So 12.12.21 11:59 Krise Tag 643 regnerisch

Defloriert hat er das erste weibliche Wesen mit sechs. Sie war fünf. Sie hatten Doktor gespielt. Danach hatten sie ihn lange nicht interessiert. Mädchen waren - männliche Wesen hatten keine Worte dafür - fremd? - und vor dieser Fremdheit? retteten sie sich, indem sie sie verhöhnten. Zehn Jahre später setzte er sich mit einem auf den Stamm einer umgestürzten Krüppelkiefer. Als sie sich küssen wollten, gerieten sie aus der Balance und kippten in den Sand. Sie lachten. Sie lagen auf dem Rücken und wollten nur eines. Warum, wussten sie nicht, aber sie kriegten es. Ihn überfiel der von jungen männlichen Wesen oft erlebte Blitzerguss. Auch später war ihm alles, was länger als fünf Minuten dauerte, zu mühsam. Sie merkte gar nichts.

Herr M. galt unter Gleichaltrigen jetzt als kompetenter Ansprechpartner. Eines war klar: Jungs wollten Verwendung für etwas, das ohne ihr Zutun manchmal unbequem steif wurde. Das - spürten sie - hatte etwas zu bedeuten - das war ihr Auftrag. Alles andere fiel ins Reich der Fantasie. Mysteriös, aber es musste wohl so. Ihr Repertoire war zwar noch bescheiden, aber alle arbeiteten unermüdlich daran. Es war ein absurdes Spiel. Eine Art Choreographie. Wahrscheinlich wäre es peinlich, sich dabei zuzuschauen. Einmal, ein kleiner Höhenunterschied war auszugleichen, nahm Herr M. ein Spülbecken zu Hilfe, das mitten im ersten gemeinsamen Höhepunkt von der Wand brach. Sie hatten geschrien von Lachen.

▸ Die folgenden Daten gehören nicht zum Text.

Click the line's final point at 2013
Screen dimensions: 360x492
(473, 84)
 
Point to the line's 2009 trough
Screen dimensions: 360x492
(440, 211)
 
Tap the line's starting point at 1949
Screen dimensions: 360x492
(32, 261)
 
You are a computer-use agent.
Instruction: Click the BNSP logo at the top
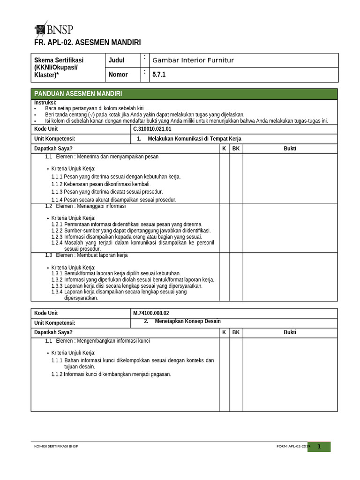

Andereres Jahr. Andere Stadt. Es ist spät, die Straßen von Panama City sind stellenweise stockdunkel. Herr M. findet ein Hotel. Als er den dritten Stock erreicht und ihm auf dem Weg fünf kaum bekleidete, kichernde junge Frauen begegnet waren, weiß er, wo er gelandet ist. Eine wohnt auf dem Flur gegenüber. Sie kommt auf eine Zigarette. Ich mach es umsonst, Gringo, sagt sie. Herr M. hat Schiss. Sie ist fröhlich und ungezwungen.

Herr M. wusste schon, dass die so genannte Klitoris von großer Wichtigkeit war. Aber wo saß sie. So etwas sagte einem niemand. In Frango Castello erfuhr er es. Machten diese Wesen dadurch Pipi? War das ein Minipenis? Keine Ahnung, aber - blaues Meer, kein Mensch weit und breit, blablabla. Sie öffnete sich und sagte, das ist sie. Aha, sagte Herr M. verlegen und dachte an die Auster, die er in Chinandega gegessen hatte. Meiner ist aber größer. Auf die Größe kommt es nicht an, sagte sie pikiert. Am gleichen Abend kam es mit einer anderen doch darauf an, denn sonst hätte sie nicht so gestaunt. Heute, am 12. Dezember 2031, hat Herr M. den Auftrag längst aus den Augen verloren, aber die Fremdheit nimmt täglich zu.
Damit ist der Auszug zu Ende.